What the task asks
Narrow the data below down to the lines containing "Improved".

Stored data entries
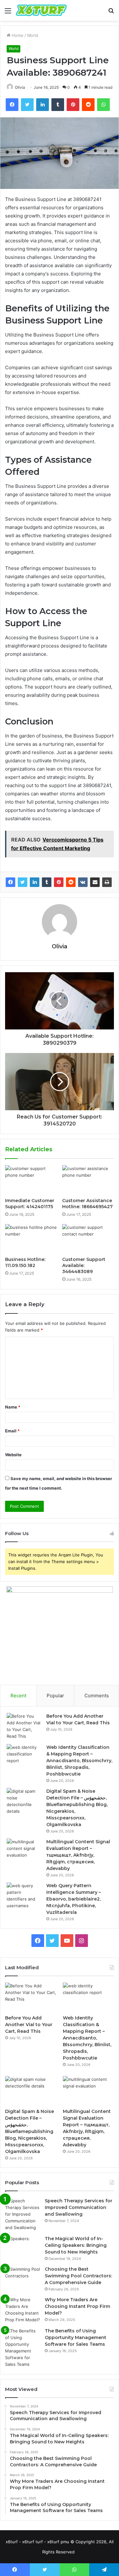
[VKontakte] (83, 882)
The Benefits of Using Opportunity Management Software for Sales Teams (75, 2337)
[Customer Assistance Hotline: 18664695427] (88, 1180)
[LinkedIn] (34, 882)
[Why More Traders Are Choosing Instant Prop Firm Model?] (22, 2309)
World (32, 35)
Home (16, 35)
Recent (18, 1696)
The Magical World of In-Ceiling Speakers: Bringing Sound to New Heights (76, 2245)
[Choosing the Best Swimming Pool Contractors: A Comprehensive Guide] (22, 2278)
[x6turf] (41, 10)
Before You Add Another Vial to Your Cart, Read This (28, 2024)
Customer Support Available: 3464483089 (83, 1265)
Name (12, 1406)
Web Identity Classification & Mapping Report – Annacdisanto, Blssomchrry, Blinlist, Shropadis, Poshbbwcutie (79, 1760)
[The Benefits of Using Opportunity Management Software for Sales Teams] (22, 2348)
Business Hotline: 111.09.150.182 (25, 1262)
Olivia (20, 87)
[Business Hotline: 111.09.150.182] (31, 1238)
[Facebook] (10, 882)
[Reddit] (71, 882)
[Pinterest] (58, 882)
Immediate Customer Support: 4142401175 (29, 1203)
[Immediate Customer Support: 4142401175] (31, 1180)
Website (13, 1454)
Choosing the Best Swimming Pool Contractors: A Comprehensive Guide (78, 2275)
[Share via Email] (95, 882)
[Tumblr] (46, 882)
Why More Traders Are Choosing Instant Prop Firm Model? (77, 2306)
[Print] (107, 882)
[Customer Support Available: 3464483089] (88, 1238)
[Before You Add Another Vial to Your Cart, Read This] (24, 1726)
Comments (96, 1696)
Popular (55, 1696)
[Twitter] (22, 882)
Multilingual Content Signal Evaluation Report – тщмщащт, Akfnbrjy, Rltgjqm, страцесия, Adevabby (78, 1855)
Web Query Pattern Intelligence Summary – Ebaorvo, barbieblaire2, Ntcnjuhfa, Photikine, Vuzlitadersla (73, 1899)
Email (12, 1430)
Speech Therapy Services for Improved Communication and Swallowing (78, 2207)
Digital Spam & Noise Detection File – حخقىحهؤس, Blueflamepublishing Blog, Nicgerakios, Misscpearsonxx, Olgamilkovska (29, 2131)
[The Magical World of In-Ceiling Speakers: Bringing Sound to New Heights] (22, 2247)
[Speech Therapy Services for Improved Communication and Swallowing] (22, 2214)
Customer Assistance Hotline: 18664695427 (87, 1203)
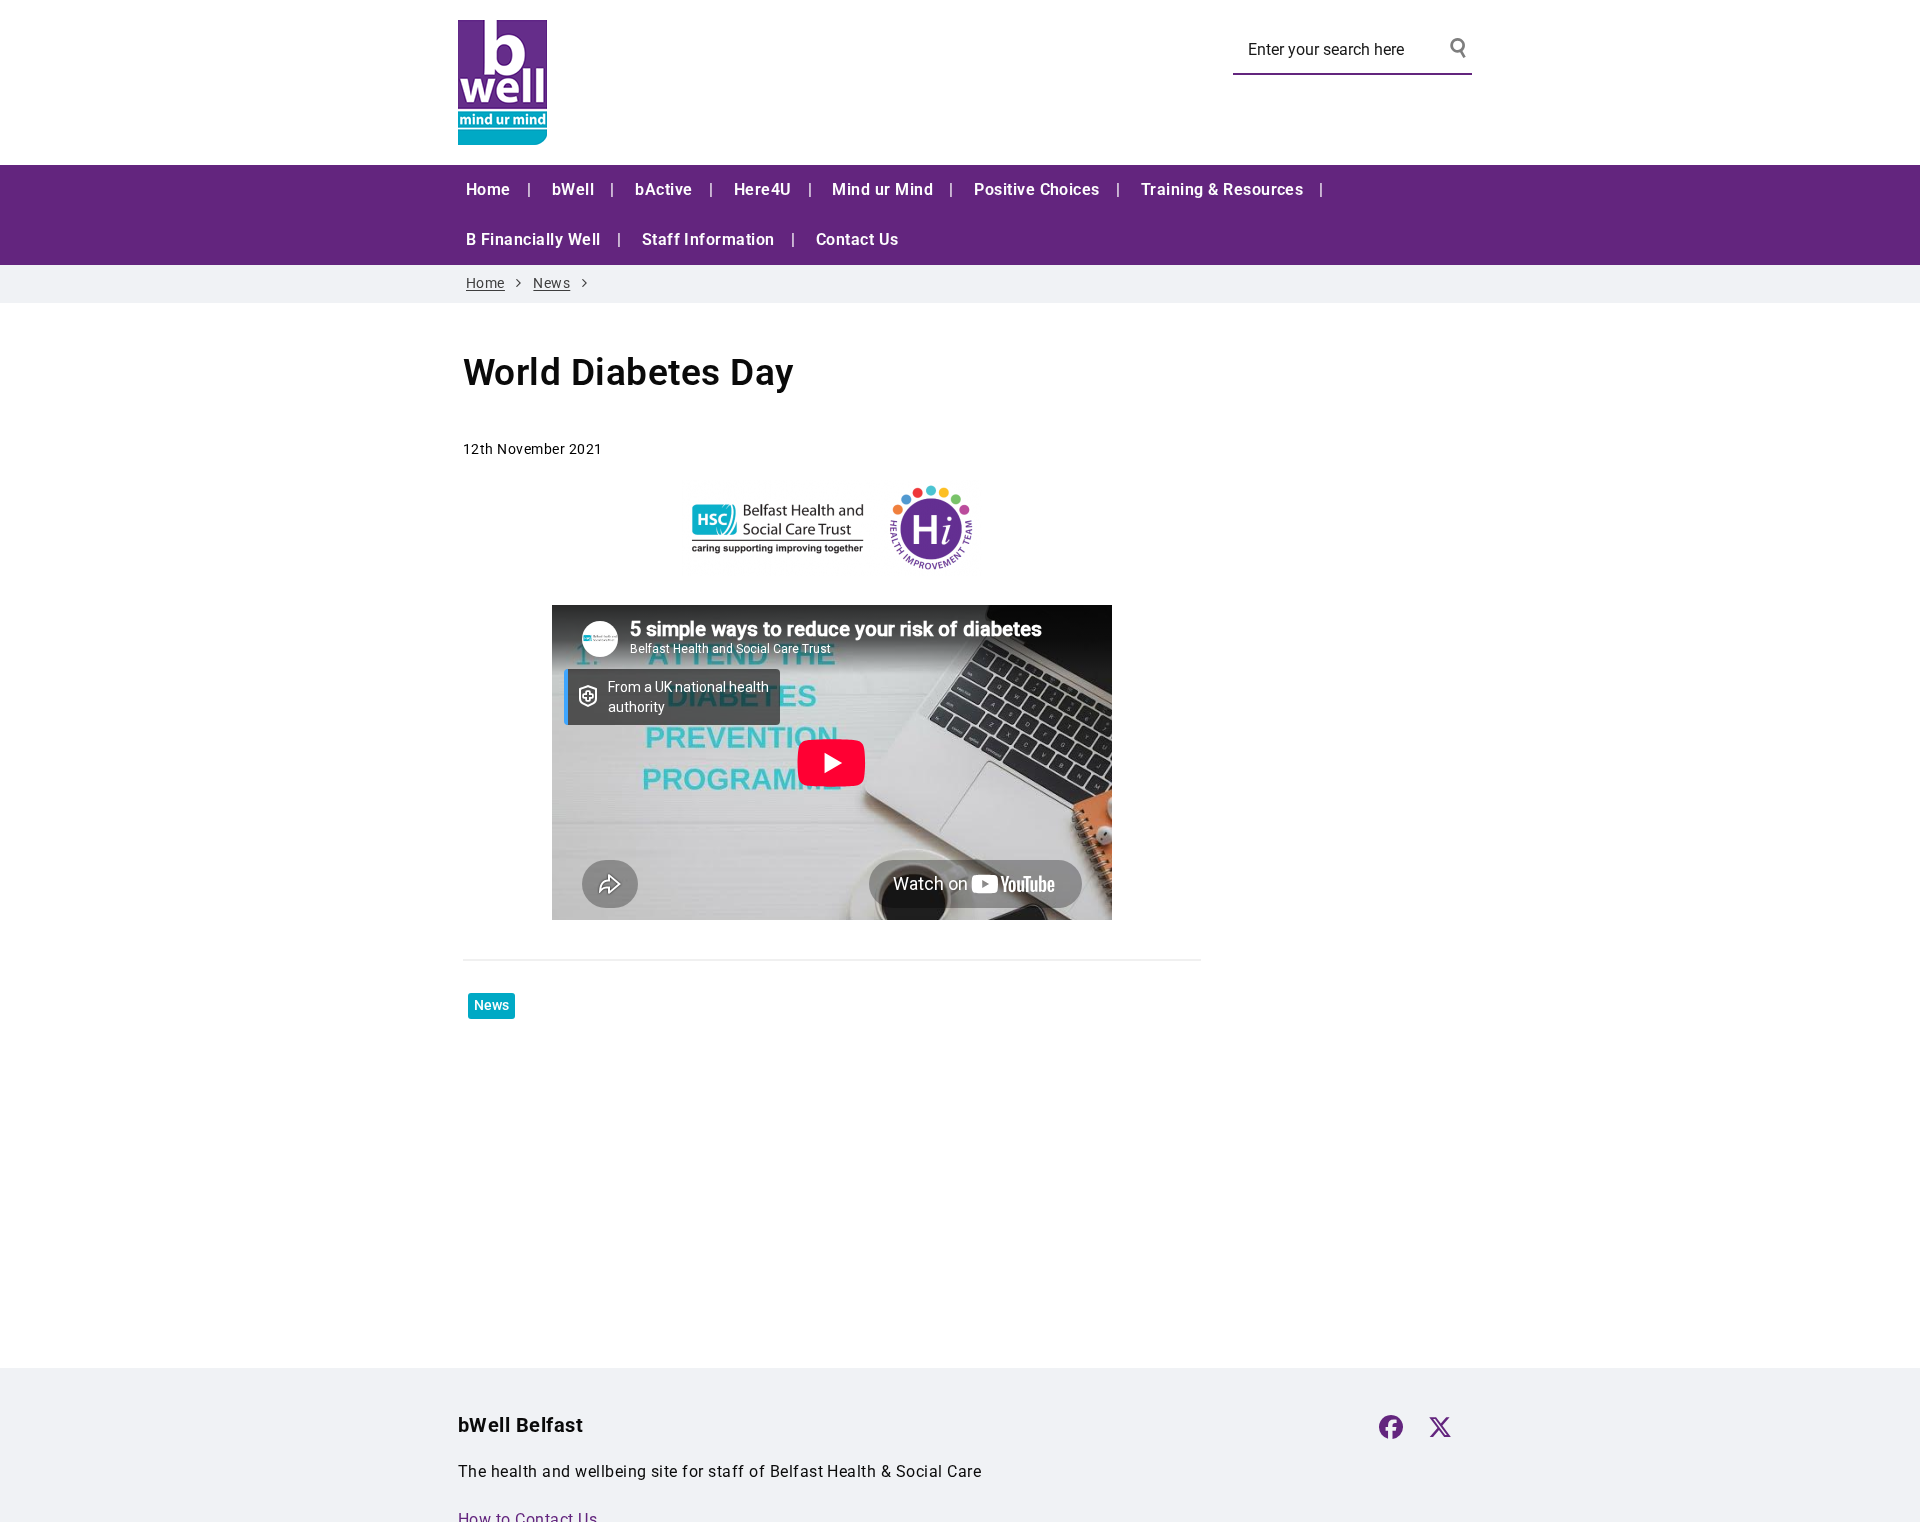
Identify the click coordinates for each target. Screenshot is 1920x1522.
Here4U (763, 189)
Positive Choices (1037, 189)
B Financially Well (533, 239)
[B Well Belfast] (608, 82)
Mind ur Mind (882, 189)
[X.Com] (1440, 1427)
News (551, 283)
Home (488, 189)
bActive (663, 189)
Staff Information (708, 239)
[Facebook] (1391, 1427)
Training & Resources (1222, 189)
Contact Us (857, 239)
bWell (573, 189)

Task response
Speech Therapy Services for Improved Communication and Swallowing (78, 2207)
[Speech Therapy Services for Improved Communication and Swallowing] (22, 2214)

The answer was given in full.